Page table Pt (corresponding to the page table just now ).

Based on the hardware conversion principle, the entire conversion only requires secondary array indexes, such:

So how can I coordinate the 32-bit hardware that uses the second-level management architecture with level-4 conversion? Well, let's see how to divide linear addresses in this case!

From the hardware point of view, the 32-bit address is divided into three parts-that is to say, the three leaders are only known when the software is not managed and finally implemented to the hardware.

From the software perspective, two parts are introduced, that is, there are five parts. -- It is easy to understand the hardware of the layer-2 architecture. When dividing the addresses, set the length of the upper-level directory on the page and the middle directory on the page to 0.

In this way, the operating system sees five parts, and the hardware is still divided by the rigid three parts, and there will be no errors, that is to say, we have built a harmonious computer system.

In this way, we will not set the two in the middle to 0 if we use a 64-bit address and a layer-4 CPU conversion architecture, software and hardware are in harmony again-the image is powerful !!!

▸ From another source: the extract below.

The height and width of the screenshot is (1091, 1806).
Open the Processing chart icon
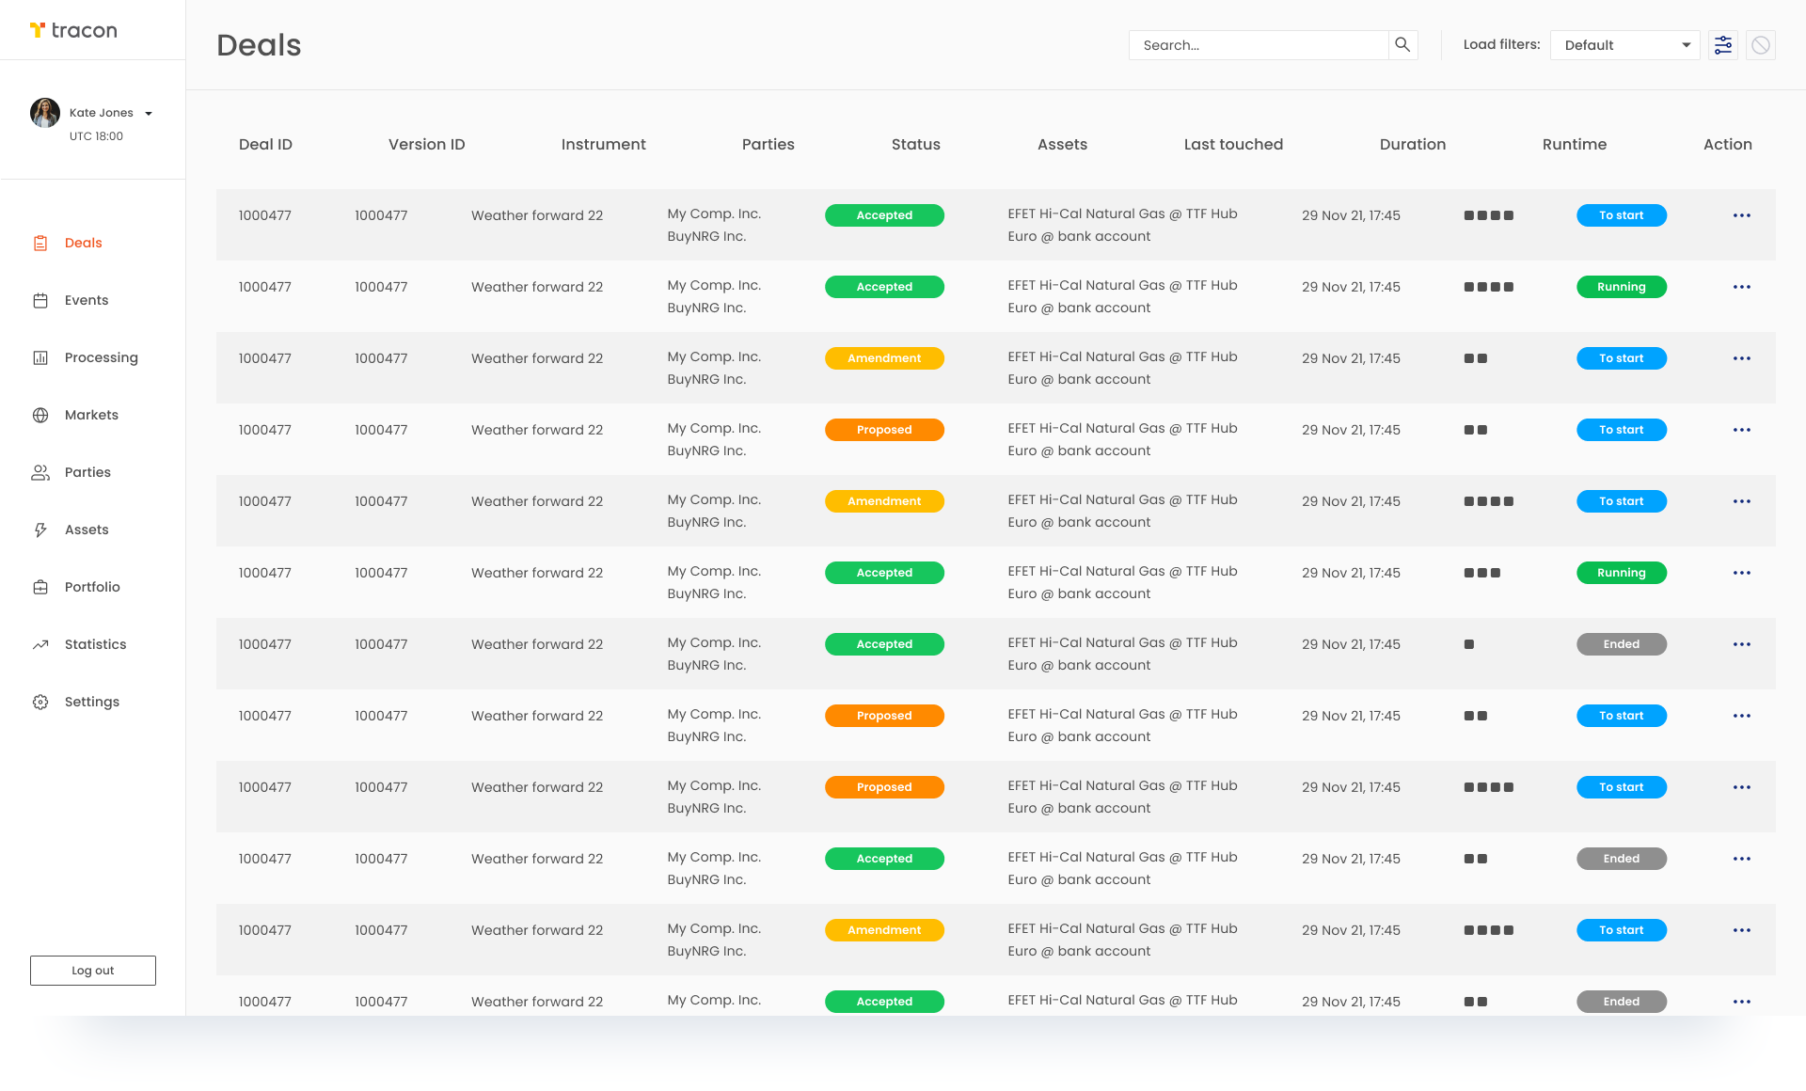(x=40, y=357)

For example, a logical address has been converted to a linear address, 0x08147258, and is converted to a binary address, that is:

0000100000 0101000111 001001011000

The kernel divides the address.

Pgd= 0000100000

Pud = 0

PMD = 0

PT = 1, 0101000111

Offset = 001001011000

Now we can understand Linux's Hardware-targeted tricks, because the hardware does not see the so-called pud, PMD, so in essence, the PGD index is required to directly correspond to the PT address. Instead of going to pud and PMD to check the Array (although the two of them are in a linear address, the length is 0, 2 ^ 0 = 1, that is, they are all arrays with an array element ), then, how can we reasonably arrange the address of the kernel?

From the software point of view, because the item has only one 32-bit, it can store the address pointer with the same length as that in PGD. So the so-called first pud, to do the ing conversion to the PMD, it becomes to keep the original value unchanged, one by one can be changed. In this way, "logically pointing to a pud and then to a PDM, but physically pointing to the corresponding PT image, because the hardware doesn't even know pud or PMD ".

Then hand it over to the hardware. The hardware divides the address and you can see the following:

Page Directory = 0000100000

PT = 1, 0101000111

Offset = 001001011000

Well, first index in the page Directory Array Based on 0000100000 (32), find the address in its element, get its 20-bit height, and find the address of the page table, the address of the page table is dynamically allocated by the kernel. Then, the final physical address is added with an offset.